→ Task to carry out: Gather every line of the entries that includes the word "agent".

Dataset entries
=-=-=-=-=

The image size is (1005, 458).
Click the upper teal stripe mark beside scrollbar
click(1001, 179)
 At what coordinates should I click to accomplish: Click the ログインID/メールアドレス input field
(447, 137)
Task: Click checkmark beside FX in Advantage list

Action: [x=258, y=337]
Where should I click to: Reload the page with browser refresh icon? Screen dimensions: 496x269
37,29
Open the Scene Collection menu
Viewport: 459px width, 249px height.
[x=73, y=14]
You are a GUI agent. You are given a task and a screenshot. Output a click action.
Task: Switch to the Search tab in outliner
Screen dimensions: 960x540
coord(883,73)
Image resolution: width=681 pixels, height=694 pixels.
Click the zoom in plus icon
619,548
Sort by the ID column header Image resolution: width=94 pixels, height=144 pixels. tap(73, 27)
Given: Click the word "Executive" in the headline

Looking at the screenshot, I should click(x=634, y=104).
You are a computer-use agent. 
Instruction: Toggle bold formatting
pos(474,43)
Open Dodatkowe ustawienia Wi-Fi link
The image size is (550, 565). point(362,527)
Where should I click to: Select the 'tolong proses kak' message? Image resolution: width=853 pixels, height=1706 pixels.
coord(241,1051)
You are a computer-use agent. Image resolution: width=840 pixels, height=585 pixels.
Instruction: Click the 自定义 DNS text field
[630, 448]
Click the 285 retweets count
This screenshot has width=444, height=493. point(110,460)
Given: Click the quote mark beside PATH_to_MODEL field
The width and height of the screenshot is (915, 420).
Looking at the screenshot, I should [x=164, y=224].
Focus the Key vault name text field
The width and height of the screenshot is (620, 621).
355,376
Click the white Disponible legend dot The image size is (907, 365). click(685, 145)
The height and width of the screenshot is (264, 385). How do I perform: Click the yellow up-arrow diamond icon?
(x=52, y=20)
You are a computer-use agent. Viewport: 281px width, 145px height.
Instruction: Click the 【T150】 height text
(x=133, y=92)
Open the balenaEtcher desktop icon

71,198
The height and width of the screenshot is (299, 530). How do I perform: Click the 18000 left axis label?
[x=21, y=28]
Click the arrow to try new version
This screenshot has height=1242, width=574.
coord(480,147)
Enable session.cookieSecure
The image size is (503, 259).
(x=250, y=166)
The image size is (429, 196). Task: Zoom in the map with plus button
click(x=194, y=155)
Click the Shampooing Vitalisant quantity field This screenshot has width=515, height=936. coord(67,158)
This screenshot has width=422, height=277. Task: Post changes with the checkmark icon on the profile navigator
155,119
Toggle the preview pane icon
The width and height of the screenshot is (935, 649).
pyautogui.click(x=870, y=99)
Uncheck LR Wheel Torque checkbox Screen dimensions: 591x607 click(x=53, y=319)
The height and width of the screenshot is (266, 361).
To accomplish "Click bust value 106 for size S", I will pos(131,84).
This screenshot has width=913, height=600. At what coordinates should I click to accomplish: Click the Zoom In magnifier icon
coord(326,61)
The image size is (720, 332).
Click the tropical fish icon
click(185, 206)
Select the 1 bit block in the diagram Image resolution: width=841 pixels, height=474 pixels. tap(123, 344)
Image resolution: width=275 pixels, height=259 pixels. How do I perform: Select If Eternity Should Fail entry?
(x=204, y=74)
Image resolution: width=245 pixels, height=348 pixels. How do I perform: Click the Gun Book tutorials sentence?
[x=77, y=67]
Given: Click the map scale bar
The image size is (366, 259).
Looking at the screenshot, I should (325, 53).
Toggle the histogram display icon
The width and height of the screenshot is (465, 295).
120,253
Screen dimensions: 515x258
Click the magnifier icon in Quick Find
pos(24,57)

=-=-=-=-=

→ Final answer:
You are a GUI agent. You are given a task and a screenshot. Output a click action.
You are a computer-use agent. 
You are a computer-use agent. Image resolution: width=840 pixels, height=585 pixels.
You are a computer-use agent. Viewport: 281px width, 145px height.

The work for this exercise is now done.